(GIVEN EXERCISE) Copy the lines of the material between the line holding "Task: Click the browser downloads arrow icon" and the line holding "point(62,187)", inclusive, substituting "screen capture" for every "screenshot" and leaving all else unchanged.

(EXERCISE DATA)
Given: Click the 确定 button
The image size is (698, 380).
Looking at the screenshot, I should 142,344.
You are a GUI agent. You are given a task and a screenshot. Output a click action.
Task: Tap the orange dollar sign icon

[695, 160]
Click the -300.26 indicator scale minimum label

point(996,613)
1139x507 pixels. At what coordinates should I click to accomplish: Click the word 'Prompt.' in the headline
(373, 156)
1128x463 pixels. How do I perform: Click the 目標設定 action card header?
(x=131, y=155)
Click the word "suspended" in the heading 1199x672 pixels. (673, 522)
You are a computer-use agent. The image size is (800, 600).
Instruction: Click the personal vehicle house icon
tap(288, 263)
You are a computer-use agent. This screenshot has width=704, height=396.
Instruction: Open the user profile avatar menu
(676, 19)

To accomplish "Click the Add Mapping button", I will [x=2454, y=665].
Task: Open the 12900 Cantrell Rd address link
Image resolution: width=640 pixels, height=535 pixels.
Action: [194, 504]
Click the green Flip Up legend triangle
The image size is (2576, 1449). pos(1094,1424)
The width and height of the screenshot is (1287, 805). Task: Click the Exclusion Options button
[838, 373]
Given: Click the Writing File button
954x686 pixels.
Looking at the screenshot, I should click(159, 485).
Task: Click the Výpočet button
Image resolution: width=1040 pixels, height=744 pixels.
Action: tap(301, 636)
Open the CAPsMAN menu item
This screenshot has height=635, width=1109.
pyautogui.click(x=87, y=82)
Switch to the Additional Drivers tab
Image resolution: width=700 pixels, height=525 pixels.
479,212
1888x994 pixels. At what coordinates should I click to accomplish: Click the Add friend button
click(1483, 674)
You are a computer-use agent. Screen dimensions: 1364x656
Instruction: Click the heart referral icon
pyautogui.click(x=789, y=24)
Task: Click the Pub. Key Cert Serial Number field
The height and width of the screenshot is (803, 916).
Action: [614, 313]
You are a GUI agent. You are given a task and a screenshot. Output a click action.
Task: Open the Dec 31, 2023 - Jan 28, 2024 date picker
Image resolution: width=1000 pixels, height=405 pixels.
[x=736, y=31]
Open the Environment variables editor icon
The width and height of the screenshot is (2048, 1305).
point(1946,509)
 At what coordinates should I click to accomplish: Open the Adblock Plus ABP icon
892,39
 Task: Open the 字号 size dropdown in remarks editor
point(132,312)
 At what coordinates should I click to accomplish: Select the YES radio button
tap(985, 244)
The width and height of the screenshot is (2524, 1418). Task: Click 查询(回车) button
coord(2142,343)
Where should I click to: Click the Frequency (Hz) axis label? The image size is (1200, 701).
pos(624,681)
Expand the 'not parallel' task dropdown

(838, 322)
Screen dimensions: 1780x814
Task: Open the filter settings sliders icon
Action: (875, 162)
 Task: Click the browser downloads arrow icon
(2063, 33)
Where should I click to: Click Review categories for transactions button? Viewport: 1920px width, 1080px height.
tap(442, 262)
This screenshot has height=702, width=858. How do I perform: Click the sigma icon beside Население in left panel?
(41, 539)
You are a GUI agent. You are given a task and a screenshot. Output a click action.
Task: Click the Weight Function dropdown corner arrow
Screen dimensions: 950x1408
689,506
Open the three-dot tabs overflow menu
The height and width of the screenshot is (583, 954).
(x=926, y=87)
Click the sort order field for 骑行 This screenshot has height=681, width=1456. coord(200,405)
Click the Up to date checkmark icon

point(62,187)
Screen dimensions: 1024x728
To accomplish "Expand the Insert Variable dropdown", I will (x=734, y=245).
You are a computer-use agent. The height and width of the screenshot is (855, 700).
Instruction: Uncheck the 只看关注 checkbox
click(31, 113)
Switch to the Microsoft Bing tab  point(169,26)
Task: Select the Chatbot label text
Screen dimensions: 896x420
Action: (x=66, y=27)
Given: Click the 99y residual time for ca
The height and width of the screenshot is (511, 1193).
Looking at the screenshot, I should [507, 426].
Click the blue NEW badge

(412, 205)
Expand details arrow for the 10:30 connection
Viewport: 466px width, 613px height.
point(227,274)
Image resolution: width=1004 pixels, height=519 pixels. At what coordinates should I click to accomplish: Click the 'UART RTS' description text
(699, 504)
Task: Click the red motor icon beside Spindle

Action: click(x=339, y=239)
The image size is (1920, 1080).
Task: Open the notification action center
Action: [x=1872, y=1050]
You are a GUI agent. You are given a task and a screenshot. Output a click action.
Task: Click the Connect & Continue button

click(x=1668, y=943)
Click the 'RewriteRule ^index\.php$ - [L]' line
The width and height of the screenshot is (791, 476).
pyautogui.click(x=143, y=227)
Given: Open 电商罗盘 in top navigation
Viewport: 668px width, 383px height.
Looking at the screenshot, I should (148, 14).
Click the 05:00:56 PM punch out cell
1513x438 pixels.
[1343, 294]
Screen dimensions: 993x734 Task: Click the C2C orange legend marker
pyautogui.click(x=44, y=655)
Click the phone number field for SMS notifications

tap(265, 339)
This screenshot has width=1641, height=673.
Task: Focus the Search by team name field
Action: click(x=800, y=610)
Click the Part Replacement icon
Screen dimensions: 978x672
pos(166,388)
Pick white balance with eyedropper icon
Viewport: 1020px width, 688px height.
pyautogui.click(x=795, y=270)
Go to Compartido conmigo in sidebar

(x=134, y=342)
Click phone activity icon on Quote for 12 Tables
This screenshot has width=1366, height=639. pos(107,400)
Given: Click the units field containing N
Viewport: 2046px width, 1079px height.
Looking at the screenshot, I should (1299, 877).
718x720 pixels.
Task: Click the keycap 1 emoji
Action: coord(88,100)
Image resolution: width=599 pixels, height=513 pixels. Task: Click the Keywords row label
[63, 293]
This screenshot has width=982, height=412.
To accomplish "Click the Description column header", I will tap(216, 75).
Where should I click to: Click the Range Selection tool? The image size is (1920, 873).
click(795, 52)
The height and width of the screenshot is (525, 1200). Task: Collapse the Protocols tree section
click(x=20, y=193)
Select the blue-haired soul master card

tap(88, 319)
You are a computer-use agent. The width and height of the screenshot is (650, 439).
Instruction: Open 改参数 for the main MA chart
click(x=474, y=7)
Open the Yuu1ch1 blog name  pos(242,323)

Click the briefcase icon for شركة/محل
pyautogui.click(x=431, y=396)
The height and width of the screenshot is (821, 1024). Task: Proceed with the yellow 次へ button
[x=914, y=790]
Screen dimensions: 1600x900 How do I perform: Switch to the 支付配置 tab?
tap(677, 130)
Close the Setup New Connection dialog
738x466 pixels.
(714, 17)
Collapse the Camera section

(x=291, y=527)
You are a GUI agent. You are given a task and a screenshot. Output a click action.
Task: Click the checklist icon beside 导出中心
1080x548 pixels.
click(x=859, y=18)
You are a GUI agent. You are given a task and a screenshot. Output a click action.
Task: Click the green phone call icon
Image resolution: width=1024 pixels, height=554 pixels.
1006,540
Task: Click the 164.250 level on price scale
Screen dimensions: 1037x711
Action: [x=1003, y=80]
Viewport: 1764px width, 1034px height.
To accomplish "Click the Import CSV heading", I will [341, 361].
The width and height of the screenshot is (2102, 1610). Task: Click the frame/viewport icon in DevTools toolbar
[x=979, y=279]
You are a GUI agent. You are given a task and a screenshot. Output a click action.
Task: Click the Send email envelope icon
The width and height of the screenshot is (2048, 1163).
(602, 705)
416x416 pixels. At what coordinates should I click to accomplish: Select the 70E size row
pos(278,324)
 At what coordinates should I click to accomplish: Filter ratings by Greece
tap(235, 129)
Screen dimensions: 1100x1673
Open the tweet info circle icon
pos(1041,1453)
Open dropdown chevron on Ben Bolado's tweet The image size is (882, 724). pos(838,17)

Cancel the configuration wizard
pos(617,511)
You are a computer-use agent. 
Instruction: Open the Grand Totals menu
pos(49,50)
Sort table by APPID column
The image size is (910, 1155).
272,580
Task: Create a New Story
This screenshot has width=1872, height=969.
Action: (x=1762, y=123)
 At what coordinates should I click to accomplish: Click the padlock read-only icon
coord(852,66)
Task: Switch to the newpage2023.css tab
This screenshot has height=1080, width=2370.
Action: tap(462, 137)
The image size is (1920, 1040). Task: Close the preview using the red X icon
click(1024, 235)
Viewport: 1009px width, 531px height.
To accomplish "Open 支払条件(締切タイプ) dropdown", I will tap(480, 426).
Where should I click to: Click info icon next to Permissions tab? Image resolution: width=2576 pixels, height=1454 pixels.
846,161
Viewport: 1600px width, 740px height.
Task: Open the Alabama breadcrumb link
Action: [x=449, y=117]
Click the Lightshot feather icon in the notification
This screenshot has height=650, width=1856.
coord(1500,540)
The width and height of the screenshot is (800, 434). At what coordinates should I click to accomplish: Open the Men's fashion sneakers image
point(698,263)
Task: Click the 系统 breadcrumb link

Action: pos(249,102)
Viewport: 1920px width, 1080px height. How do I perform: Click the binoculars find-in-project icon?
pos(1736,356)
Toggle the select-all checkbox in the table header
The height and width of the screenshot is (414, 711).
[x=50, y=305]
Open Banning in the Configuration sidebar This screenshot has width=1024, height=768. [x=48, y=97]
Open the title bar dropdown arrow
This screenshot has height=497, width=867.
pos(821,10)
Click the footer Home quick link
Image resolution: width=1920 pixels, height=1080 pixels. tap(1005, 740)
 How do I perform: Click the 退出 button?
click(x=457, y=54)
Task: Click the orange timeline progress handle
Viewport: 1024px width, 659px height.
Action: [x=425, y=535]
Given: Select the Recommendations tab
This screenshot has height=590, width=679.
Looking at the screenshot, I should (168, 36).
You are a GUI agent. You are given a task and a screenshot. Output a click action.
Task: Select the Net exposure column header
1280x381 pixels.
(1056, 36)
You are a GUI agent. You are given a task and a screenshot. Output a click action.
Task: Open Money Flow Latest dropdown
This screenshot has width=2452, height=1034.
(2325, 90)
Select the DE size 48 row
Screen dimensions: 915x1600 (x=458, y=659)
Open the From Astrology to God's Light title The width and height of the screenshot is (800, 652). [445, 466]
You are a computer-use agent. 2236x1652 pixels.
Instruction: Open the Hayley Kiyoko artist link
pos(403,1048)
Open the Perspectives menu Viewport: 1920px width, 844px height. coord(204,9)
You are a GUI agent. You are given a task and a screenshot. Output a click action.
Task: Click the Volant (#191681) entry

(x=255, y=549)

(TASK RESPONSE)
 Task: Click the browser downloads arrow icon
(2063, 33)
Where should I click to: Click Review categories for transactions button? Viewport: 1920px width, 1080px height.
tap(442, 262)
This screen capture has height=702, width=858. How do I perform: Click the sigma icon beside Население in left panel?
(41, 539)
You are a GUI agent. You are given a task and a screen capture. Output a click action.
Task: Click the Weight Function dropdown corner arrow
Screen dimensions: 950x1408
689,506
Open the three-dot tabs overflow menu
The height and width of the screen capture is (583, 954).
(x=926, y=87)
Click the sort order field for 骑行 This screen capture has height=681, width=1456. coord(200,405)
Click the Up to date checkmark icon

point(62,187)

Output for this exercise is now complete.